### To be done
Write out every line of this listing word for word, leaving out the pictures.

════

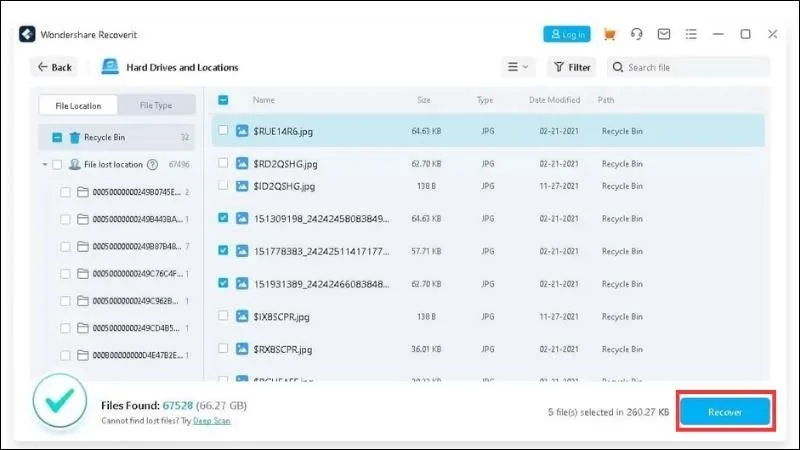Open the list view mode dropdown
The height and width of the screenshot is (450, 800).
point(518,67)
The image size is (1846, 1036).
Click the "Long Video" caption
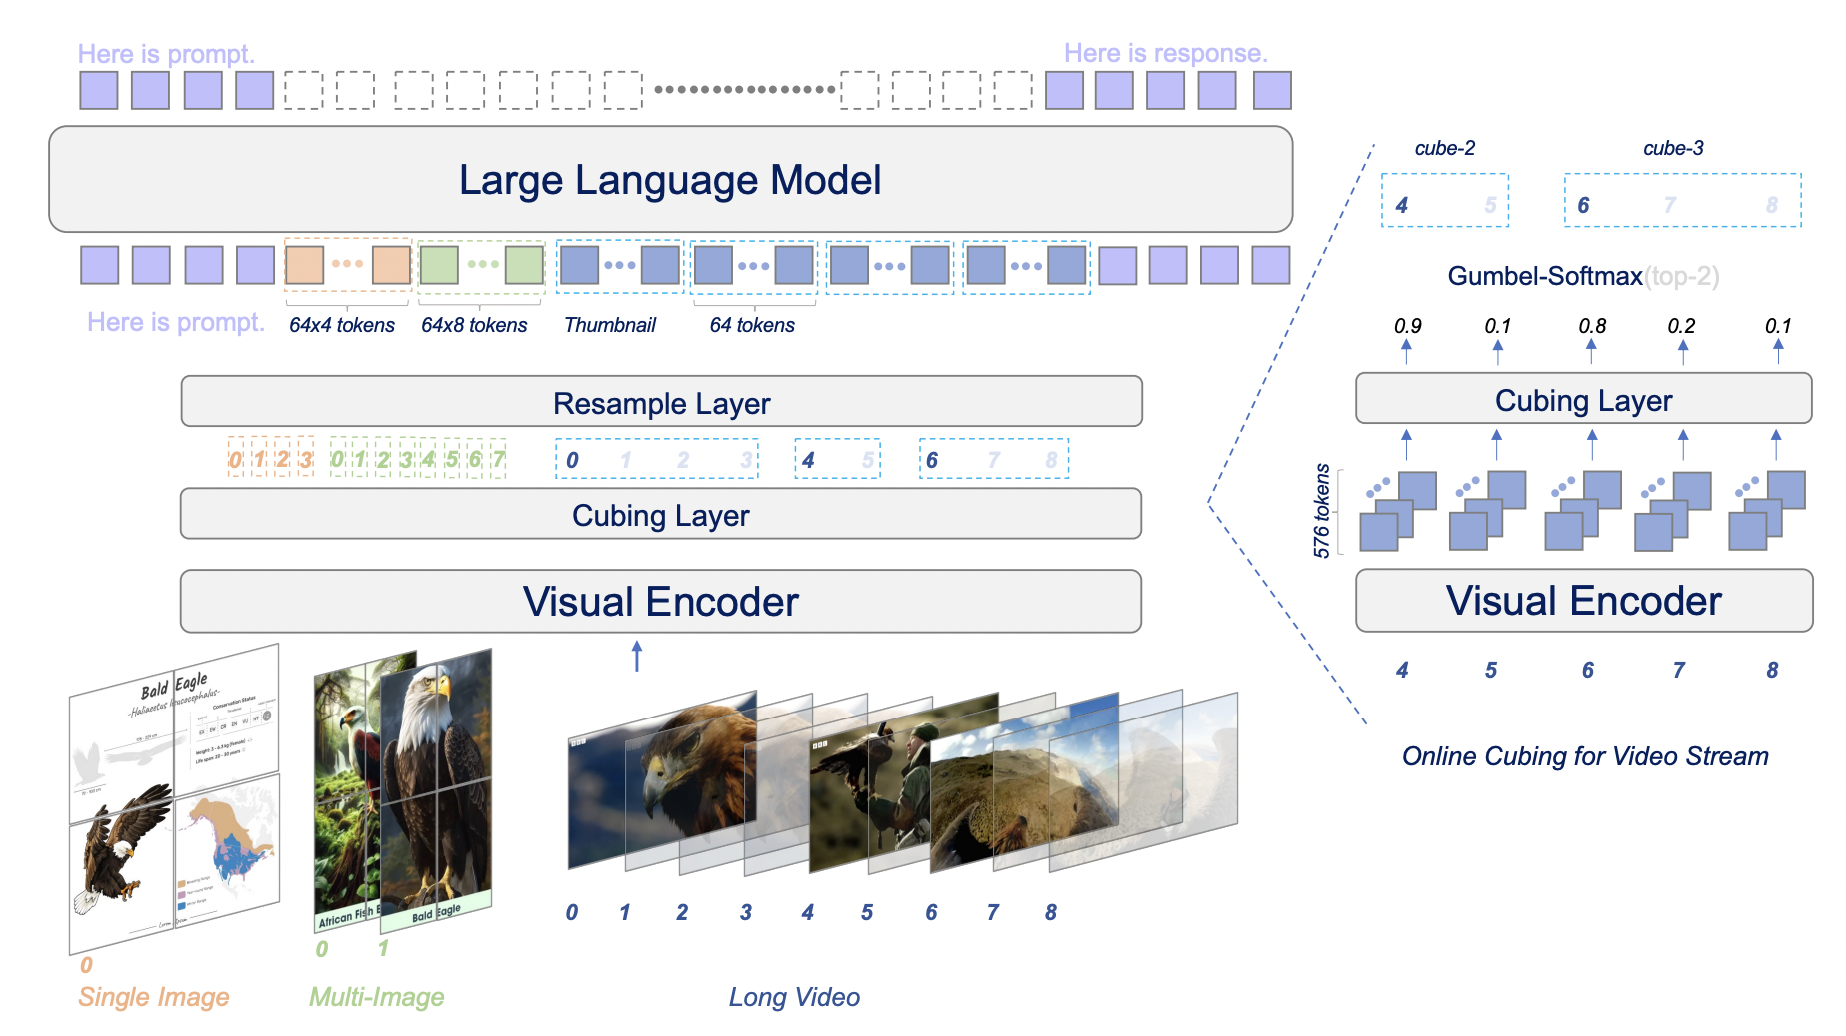point(794,997)
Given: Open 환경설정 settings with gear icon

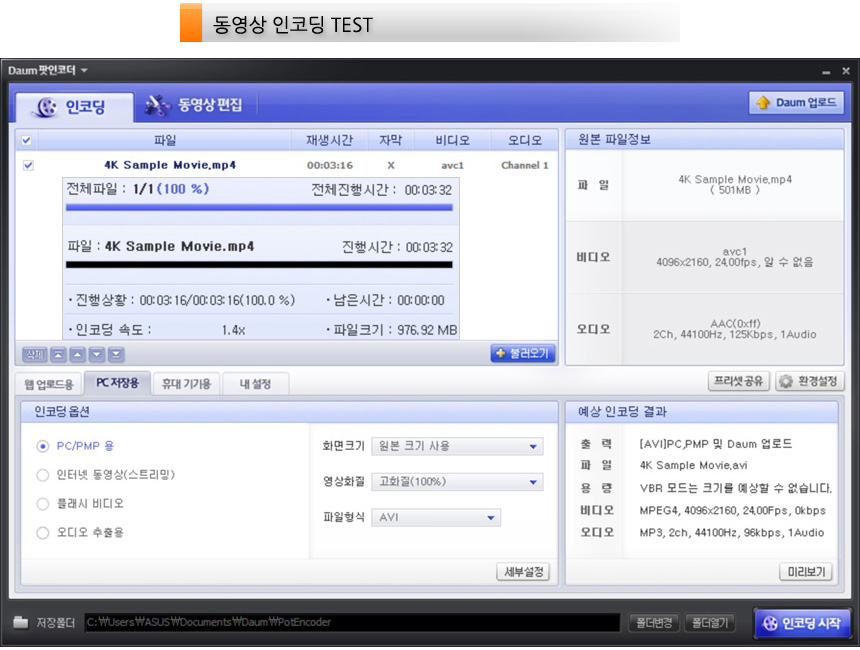Looking at the screenshot, I should [x=809, y=382].
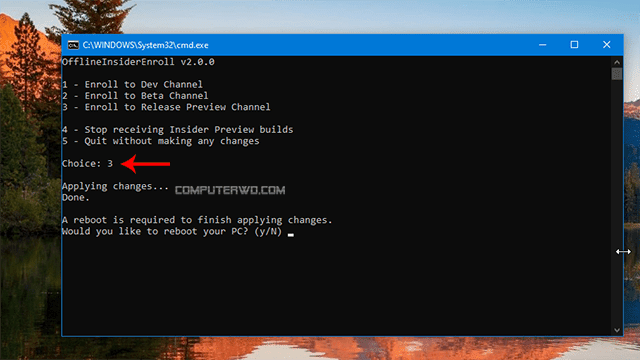This screenshot has width=640, height=360.
Task: Click the empty scrollbar track area
Action: tap(617, 202)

════

### Final result
Open the list view mode dropdown
The height and width of the screenshot is (450, 800).
point(518,67)
The image size is (1846, 1036).
Click the "Long Video" caption
point(794,997)
Given: Open 환경설정 settings with gear icon

Looking at the screenshot, I should [x=809, y=382].
This screenshot has width=640, height=360.
Task: Click the empty scrollbar track area
Action: tap(617, 202)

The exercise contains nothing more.